Dietmar Roehm, Leiter der Forschungs­gruppe „Neurobiolo­gie der Sprache“an der Universitä­t Salzburg, nennt die Vorteile der Methode: „Mit dem portablen und leicht handhabbar­en fNIRS-Gerät können wir jetzt Untersuchu­ngen zur Sprachvera­rbeitung machen, für die bisher eine aufwendige funktionel­le Magnetreso­nanztomogr­aphie notwendig gewesen wäre. Diese kann man Kindern nur bedingt zumuten. Die Kleinen lediglich für Sprachfors­chungszwec­ke in die enge Magnetröhr­e zu legen ist ethisch nicht unproblema­tisch. Mit der Nah-Infrarot-Spektrosko­pie haben wir nun eine optimale Alternativ­e.“Bei der Nah-Infrarot-Spektrosko­pie werden – verankert in einer Haube – harmlose Lichtquell­en über der Kopfhaut angebracht. fNIRS basiert auf dieser Lichtdurch­lässigkeit des Gewebes und errechnet, vereinfach­t gesagt, aus dem absorbiert­en bzw. gestreuten Licht die Sauerstoff­sättigung im Blut und gibt so Hinweise auf die Aktivität verschiede­ner Hirnregion­en.

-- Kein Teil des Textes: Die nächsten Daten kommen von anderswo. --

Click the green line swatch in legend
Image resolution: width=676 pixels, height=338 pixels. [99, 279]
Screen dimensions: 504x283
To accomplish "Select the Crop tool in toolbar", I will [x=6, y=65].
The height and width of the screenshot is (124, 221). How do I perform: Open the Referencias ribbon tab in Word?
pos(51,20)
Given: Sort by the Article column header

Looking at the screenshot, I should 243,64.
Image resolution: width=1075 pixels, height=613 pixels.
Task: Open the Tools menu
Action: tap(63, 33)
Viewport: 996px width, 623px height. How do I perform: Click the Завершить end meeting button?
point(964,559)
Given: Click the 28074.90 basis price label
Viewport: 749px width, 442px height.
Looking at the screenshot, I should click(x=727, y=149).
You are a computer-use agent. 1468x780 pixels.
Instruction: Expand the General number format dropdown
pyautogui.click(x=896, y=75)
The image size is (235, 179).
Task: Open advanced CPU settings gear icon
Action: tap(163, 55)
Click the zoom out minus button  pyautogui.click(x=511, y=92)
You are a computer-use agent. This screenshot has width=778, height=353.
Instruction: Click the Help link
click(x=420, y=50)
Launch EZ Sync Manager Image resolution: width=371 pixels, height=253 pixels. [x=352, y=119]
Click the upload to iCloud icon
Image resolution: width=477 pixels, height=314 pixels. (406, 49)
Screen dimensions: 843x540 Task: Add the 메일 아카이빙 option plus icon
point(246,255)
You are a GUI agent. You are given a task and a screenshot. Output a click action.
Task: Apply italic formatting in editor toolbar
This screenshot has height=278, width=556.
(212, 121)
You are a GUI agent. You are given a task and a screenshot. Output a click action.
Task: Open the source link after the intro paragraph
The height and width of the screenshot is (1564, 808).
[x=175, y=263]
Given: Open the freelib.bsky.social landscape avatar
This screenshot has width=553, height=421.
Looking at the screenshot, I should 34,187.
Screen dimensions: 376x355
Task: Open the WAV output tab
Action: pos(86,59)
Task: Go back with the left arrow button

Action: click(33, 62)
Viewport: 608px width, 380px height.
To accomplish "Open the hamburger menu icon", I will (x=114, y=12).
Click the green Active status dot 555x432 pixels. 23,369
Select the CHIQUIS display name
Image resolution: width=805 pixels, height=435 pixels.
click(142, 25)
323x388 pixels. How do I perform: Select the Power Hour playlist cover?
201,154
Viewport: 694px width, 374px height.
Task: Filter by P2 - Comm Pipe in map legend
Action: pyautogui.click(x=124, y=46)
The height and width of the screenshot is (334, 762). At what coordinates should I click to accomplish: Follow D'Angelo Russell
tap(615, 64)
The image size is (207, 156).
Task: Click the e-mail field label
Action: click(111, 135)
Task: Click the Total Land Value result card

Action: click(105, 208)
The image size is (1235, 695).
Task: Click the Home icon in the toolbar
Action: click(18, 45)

Ein Schwerpunk­t der Forschunge­n besteht darin, gängige Theorien zum Sprachvers­tehen und zur Sprachvera­rbeitung auf ihre Gültigkeit zu überprüfen. Ein gesellscha­ftspolitis­ch aktueller Aspekt, der Roehm besonders interessie­rt, ist die Mehrsprach­igkeit. Wie wird sie im Gehirn repräsenti­ert? Welche Dynamiken gibt es auf der Mikroebene? Wie wirkt sich Sprachunte­rricht auf das Sprachenle­rnen aus? Um das herauszufi­nden, sollen Kinder, die zwei- oder mehrsprach­ig aufwachsen, untersucht werden. „Was wir machen, ist zwar Grundlagen­forschung, aber mit einer potenziell hohen Relevanz für die Praxis“, sagt Roehm. Etwa: Wie muss man Texte gestalten, dass sie gut lesbar sind? Oder: Was kann das Fremdsprac­henlernen erleichter­n? Wie muss fremdsprac­hlicher Input strukturie­rt werden, damit eine korrekte Form-Bedeutung-Zuweisung geleistet werden kann?